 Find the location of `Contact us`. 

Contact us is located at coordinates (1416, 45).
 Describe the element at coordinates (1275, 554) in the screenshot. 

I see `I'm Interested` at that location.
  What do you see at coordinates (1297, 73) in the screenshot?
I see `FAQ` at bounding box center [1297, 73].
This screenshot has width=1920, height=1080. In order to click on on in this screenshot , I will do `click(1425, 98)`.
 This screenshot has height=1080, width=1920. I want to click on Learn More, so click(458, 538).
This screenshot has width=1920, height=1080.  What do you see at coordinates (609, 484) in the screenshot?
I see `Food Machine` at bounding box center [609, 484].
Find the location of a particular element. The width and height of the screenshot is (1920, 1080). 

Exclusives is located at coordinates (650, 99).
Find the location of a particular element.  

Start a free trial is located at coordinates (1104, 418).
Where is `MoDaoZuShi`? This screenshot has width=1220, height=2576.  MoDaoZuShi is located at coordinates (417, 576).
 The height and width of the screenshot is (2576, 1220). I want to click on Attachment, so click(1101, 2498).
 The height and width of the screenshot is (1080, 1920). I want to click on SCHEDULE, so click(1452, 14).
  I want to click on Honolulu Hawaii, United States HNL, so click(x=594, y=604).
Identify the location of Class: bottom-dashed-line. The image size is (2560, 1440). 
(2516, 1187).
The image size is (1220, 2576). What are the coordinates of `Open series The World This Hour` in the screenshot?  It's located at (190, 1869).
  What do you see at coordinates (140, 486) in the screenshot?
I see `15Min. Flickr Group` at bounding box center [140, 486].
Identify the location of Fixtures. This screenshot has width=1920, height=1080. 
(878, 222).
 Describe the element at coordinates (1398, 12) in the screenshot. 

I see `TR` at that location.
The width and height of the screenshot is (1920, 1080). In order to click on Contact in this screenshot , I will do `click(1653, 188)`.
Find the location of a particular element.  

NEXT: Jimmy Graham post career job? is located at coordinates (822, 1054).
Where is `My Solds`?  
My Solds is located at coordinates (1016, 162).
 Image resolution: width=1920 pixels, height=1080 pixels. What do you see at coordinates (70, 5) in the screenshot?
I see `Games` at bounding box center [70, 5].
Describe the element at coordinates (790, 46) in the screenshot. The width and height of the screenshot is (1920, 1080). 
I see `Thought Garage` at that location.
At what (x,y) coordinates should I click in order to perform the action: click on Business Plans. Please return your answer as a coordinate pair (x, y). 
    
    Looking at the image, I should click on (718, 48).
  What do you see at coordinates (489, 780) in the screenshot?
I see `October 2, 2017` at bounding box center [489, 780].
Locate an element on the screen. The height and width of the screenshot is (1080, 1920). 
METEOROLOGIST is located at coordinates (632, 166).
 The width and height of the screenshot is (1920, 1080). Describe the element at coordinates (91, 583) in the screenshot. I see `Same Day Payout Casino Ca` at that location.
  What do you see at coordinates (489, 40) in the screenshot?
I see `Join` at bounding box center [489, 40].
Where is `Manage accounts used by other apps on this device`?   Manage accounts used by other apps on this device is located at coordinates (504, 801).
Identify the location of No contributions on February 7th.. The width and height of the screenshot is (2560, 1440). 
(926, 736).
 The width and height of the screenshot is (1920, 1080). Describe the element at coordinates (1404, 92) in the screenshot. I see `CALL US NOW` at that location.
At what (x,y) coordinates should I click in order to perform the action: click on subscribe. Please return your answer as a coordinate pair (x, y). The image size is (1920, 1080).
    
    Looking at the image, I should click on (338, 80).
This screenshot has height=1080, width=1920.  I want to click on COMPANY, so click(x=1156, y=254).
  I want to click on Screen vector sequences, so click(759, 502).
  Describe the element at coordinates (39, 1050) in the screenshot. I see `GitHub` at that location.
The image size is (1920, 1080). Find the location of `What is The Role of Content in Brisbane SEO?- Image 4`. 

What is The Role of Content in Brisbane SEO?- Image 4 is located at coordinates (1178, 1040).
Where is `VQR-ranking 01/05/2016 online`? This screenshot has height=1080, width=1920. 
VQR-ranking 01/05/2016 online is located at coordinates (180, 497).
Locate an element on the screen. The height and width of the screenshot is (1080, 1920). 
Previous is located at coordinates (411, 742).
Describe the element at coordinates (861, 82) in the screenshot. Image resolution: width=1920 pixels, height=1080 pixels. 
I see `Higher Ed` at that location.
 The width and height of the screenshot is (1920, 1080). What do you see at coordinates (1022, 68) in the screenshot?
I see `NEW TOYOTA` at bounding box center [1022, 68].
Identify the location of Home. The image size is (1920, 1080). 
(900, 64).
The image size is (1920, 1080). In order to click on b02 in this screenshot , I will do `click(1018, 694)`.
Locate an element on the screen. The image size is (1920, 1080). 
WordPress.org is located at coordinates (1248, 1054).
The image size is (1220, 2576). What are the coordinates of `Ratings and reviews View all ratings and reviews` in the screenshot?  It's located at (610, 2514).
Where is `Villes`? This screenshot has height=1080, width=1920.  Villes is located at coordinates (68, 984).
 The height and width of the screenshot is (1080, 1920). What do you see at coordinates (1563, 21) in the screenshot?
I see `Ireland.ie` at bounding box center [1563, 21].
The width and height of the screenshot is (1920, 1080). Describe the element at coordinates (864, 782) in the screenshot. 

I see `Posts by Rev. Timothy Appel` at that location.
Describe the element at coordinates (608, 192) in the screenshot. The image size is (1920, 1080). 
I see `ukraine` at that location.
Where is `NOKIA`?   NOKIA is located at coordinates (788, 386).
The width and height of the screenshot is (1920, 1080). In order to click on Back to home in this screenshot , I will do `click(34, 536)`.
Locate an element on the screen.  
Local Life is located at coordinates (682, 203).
· · · · · · ·
# WRITTEN REQUEST
Reproduce word for word everything above from the line containing "Describe the element at coordinates (861, 82)" down to the line containing "center [1563, 21].", including both of those lines.

# RESULT OF THIS TASK
Describe the element at coordinates (861, 82) in the screenshot. Image resolution: width=1920 pixels, height=1080 pixels. 
I see `Higher Ed` at that location.
 The width and height of the screenshot is (1920, 1080). What do you see at coordinates (1022, 68) in the screenshot?
I see `NEW TOYOTA` at bounding box center [1022, 68].
Identify the location of Home. The image size is (1920, 1080). 
(900, 64).
The image size is (1920, 1080). In order to click on b02 in this screenshot , I will do `click(1018, 694)`.
Locate an element on the screen. The image size is (1920, 1080). 
WordPress.org is located at coordinates (1248, 1054).
The image size is (1220, 2576). What are the coordinates of `Ratings and reviews View all ratings and reviews` in the screenshot?  It's located at (610, 2514).
Where is `Villes`? This screenshot has height=1080, width=1920.  Villes is located at coordinates (68, 984).
 The height and width of the screenshot is (1080, 1920). What do you see at coordinates (1563, 21) in the screenshot?
I see `Ireland.ie` at bounding box center [1563, 21].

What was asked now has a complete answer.